- **Problem to solve**
Print the records below word for word, beginning with the first line and ending once the line containing "Mpl season 13 (375, 1353)" is printed.

- **Material for this task**
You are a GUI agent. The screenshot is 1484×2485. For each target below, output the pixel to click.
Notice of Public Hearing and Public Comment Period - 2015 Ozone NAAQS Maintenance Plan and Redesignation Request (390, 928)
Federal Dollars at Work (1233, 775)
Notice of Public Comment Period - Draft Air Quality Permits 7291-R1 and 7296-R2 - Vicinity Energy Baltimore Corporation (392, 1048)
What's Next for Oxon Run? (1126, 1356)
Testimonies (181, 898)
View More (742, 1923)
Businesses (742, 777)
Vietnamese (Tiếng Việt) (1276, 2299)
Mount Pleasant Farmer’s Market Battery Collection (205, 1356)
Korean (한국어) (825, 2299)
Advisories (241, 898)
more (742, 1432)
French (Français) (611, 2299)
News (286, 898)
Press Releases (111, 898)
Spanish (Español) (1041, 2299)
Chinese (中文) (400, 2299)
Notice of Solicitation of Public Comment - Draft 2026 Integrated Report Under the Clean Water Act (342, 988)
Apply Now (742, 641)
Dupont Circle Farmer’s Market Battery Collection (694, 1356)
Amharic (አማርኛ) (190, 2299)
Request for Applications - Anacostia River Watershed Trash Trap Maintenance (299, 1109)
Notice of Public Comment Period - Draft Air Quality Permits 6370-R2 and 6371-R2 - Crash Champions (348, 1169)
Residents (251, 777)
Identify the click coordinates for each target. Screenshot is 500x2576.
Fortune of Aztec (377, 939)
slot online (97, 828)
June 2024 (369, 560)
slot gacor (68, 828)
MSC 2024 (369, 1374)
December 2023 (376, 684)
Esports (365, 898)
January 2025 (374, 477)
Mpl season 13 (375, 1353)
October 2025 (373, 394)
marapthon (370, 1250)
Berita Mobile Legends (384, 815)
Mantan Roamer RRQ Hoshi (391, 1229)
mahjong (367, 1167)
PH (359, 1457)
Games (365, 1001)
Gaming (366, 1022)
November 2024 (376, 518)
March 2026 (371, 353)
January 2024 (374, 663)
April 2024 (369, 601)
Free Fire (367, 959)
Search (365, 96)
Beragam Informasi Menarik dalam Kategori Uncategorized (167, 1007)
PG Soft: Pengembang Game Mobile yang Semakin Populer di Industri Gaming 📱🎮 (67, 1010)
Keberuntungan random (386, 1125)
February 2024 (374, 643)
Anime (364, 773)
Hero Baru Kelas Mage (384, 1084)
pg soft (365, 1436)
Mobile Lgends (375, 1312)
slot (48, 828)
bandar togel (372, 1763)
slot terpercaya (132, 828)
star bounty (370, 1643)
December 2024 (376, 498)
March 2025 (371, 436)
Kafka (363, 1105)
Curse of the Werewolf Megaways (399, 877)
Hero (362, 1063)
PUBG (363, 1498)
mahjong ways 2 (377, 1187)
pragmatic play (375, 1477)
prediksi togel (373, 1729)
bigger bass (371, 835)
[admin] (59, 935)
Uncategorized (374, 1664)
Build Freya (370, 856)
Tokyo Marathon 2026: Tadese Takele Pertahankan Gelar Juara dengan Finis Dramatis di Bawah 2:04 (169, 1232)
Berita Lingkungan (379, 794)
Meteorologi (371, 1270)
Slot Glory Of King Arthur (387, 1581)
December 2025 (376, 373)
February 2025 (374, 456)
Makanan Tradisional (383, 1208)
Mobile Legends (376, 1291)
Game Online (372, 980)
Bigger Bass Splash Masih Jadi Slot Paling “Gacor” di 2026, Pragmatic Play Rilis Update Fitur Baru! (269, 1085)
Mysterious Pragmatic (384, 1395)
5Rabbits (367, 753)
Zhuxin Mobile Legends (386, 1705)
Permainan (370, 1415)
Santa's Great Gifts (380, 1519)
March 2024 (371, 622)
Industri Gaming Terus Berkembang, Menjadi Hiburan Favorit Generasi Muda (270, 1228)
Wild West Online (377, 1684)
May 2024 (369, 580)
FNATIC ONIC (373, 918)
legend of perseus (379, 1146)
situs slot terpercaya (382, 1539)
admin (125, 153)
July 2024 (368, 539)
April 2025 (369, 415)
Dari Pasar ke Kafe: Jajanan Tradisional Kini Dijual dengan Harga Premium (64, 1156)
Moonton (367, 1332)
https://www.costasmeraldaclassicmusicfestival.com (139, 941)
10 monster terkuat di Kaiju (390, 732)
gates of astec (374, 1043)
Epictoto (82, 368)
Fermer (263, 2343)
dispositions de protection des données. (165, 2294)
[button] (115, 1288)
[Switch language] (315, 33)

- **Task result**
You are a GUI agent. The screenshot is 1484×2485. For each target below, output the pixel to click.
Notice of Public Hearing and Public Comment Period - 2015 Ozone NAAQS Maintenance Plan and Redesignation Request (390, 928)
Federal Dollars at Work (1233, 775)
Notice of Public Comment Period - Draft Air Quality Permits 7291-R1 and 7296-R2 - Vicinity Energy Baltimore Corporation (392, 1048)
What's Next for Oxon Run? (1126, 1356)
Testimonies (181, 898)
View More (742, 1923)
Businesses (742, 777)
Vietnamese (Tiếng Việt) (1276, 2299)
Mount Pleasant Farmer’s Market Battery Collection (205, 1356)
Korean (한국어) (825, 2299)
Advisories (241, 898)
more (742, 1432)
French (Français) (611, 2299)
News (286, 898)
Press Releases (111, 898)
Spanish (Español) (1041, 2299)
Chinese (中文) (400, 2299)
Notice of Solicitation of Public Comment - Draft 2026 Integrated Report Under the Clean Water Act (342, 988)
Apply Now (742, 641)
Dupont Circle Farmer’s Market Battery Collection (694, 1356)
Amharic (አማርኛ) (190, 2299)
Request for Applications - Anacostia River Watershed Trash Trap Maintenance (299, 1109)
Notice of Public Comment Period - Draft Air Quality Permits 6370-R2 and 6371-R2 - Crash Champions (348, 1169)
Residents (251, 777)
Identify the click coordinates for each target. Screenshot is 500x2576.
Fortune of Aztec (377, 939)
slot online (97, 828)
June 2024 (369, 560)
slot gacor (68, 828)
MSC 2024 (369, 1374)
December 2023 (376, 684)
Esports (365, 898)
January 2025 (374, 477)
Mpl season 13 (375, 1353)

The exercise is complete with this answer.